_SEZIONE DEL DOCUMENTO_:

Castellina Marittima, 14 agosto 2017 - Stasera sul palco a Montauti saliranno gli Zion Train, autentici pionieri del dub digitale, a metà strada tra raggae ed elettronica che succedono agli High on fire, il trio americano biker-metal che ha presentato l'album “Luminiferous”. Quest'ultimo, non tradisce la tradizione, aggredendo l’ascoltatore per tutta la durata con una valanga magmatica di distorsioni, doppia cassa e Riff doom-Sabbath-iani alternati a cavalcate trash, grazie alla chitarra e voce gutturale di Matt Like. A cambiare il ritmo, in bassi e ritmi in levare, ci pensano gli inglesi Zion Train alle 23 sul palco della Macchia dell'Anfiteatro.

Gli Zion Train sono un gruppo dub britannico. Si formano nel 1988 ad Oxford come sound system grazie a Neil Perch, Ben Hamilton e Ajax Scott, ai quali nel 1990 si aggiungono Colin Cod e Dave Tench, dopo che il gruppo si è trasferito a Londra.

Nel 1992 si aggiunge la cantante Molara. I primi brani incisi sono i singoli Power One e Power Two, che agli inizi degli anni 90 diventano successi della scena dub. Nel 1992 pubblicano il singolo Follow Like Wolves che, mischiando i generi dub e acid house li fa emergere come innovatori. Al loro secondo album Natural Wonders of the World in Dub, un successo nelle classifiche inglesi nel 1994, seguono altri EP.

Inoltre pubblicano remix di brani di The Shamen, Afro Celt Sound System, Loop Guru, Kava Kava, Vibronics, Professor Skunk, Dub All Sense, Dubmatix e altri. Sin dal 1995 sulla loro etichetta discografica, Universal Egg, pubblicano dischi in vinile e CD.

Un'altra serata adrenalinica per tutti gli appassionati della musica alternativa che, in due soli giorni, hanno già invaso pacificamente il borgo pisano per gustarsi un evento unico nel suo genere completamente gratuito.

_ATTIVITÀ_: In base all'articolo sul concerto degli Zion Train, spieghi in una o due frasi perché il singolo Follow Like Wolves fece emergere il gruppo come innovatore.

_RIGHE FORNITE_:
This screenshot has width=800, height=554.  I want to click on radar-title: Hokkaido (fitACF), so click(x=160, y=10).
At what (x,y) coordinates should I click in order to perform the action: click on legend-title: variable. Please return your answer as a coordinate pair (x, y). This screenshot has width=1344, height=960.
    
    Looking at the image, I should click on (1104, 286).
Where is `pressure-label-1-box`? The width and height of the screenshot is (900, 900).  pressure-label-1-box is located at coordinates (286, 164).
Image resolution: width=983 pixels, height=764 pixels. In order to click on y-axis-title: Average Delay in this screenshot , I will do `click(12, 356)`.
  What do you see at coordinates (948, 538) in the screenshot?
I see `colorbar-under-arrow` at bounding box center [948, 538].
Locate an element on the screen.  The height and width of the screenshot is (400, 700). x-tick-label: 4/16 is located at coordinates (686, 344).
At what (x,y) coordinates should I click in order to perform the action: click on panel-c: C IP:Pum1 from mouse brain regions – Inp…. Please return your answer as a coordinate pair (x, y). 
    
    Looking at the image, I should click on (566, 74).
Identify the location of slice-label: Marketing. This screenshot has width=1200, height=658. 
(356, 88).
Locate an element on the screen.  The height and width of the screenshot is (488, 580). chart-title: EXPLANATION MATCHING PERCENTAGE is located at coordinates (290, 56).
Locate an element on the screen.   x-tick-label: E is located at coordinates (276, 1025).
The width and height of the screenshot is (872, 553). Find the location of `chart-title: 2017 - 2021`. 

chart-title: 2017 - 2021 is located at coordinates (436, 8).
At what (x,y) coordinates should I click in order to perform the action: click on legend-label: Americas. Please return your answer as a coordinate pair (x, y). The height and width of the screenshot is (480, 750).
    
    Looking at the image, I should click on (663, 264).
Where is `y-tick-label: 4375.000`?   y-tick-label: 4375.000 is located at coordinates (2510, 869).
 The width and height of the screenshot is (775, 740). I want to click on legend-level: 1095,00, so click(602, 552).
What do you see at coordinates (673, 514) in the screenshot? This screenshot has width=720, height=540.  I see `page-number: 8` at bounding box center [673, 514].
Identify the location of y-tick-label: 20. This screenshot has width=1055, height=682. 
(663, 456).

_SOLUZIONE ESERCIZIO_: Il singolo Follow Like Wolves, pubblicato nel 1992, fece emergere gli Zion Train come innovatori perché mischiava i generi dub e acid house.